“But you don’t look gay?” – Column

If I had a pound for every time that I’ve heard that, I’d finally be able to pay off my student overdraft.

From both inside and outside the community, there are assumptions that queer people usually look a certain way, which leads to naive assumptions and unwarranted statements.

Lots of queer individuals adjust the way that they dress to appear more or less “gay”, and it’s something most of us are at least aware of. This is particularly common among the “baby gays”. Stereotypes sometimes exist for a reason. There are obviously lots of trends amongst the LGBTQ+ community, as there are in any large demographic. Discovering your identity can be daunting and unsettling so often when you find a group of people you align with, you’ll do everything in your power to fully “integrate” yourself. There’s something oddly comforting about people correctly assuming your identity. It avoids some of the exhaustion that comes with constantly coming out to everyone you meet, and can make you feel like you finally “fit in”. The media perpetuates only a select few archetypal queer characters, who are what people picture when they hear the words “queer”, or “gay”, or “lesbian”, leaving everyone else a little lost.

Appearance can play a big role in forming and expressing your identity. It can be either incredibly validating or crushingly invalidating when assumptions are made about your appearance. When questioning identity, the last thing you want is someone else’s opinion adding to that chaos. There is already so much variety between the traditional queer stereotypes – think masc vs femme vs androgynous – so it is incorrect to assume that each identity has just a few images. If you don’t conform to this style blueprint, you are often left feeling alienated.

 

First, your gender identity or sexuality doesn’t match with the “normal” and now you’re being told that you don’t match up to this new community either? It can feel like you constantly have to prove something and are always fending off questions like “Have you ever actually dated a girl though?”, which are frankly irrelevant. Your own opinion is the only one that matters when it comes to your identity, but it’s natural to crave that validation.

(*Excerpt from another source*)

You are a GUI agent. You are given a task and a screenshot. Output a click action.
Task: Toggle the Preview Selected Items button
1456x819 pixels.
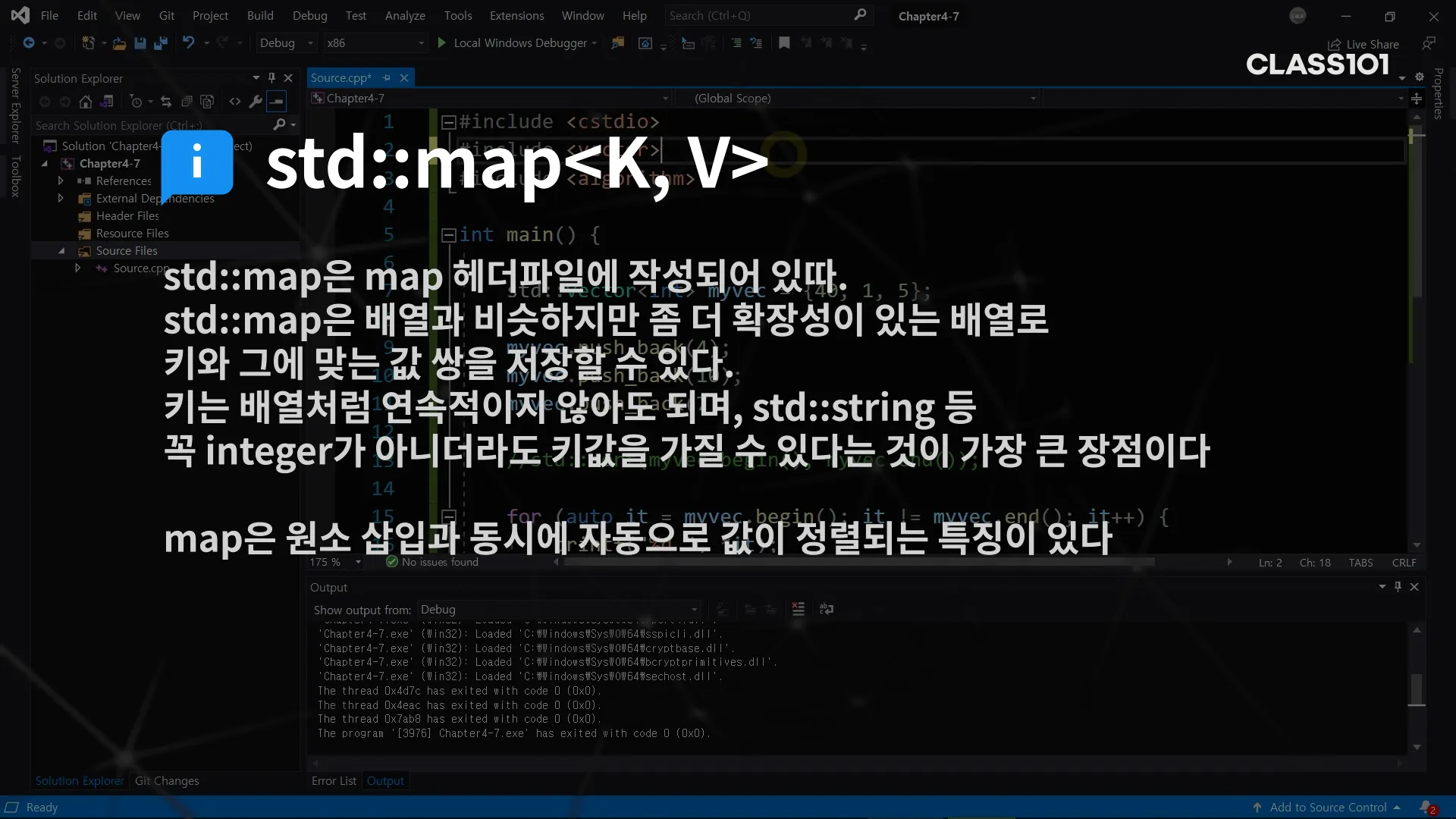click(277, 102)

Alas, there is a light at the end of the tunnel. While appearance and identity are often explored at the same time, they can be untangled. At some point, everyone finds a style and presentation that makes them feel more comfortable, and comes to understand themselves more and more. Neither style nor identity will have one permanent fit for you. As humans, we are constantly growing and learning more and more about ourselves every day. There is something so simple yet so beautiful and euphoric in “finding yourself” and being confident in it, regardless of whether or not it matches societal expectations. You’ll find the people that you have to prove yourself for. And one day, the tables will turn and you’ll notice someone else where you began and you’ll realise just how far you’ve come.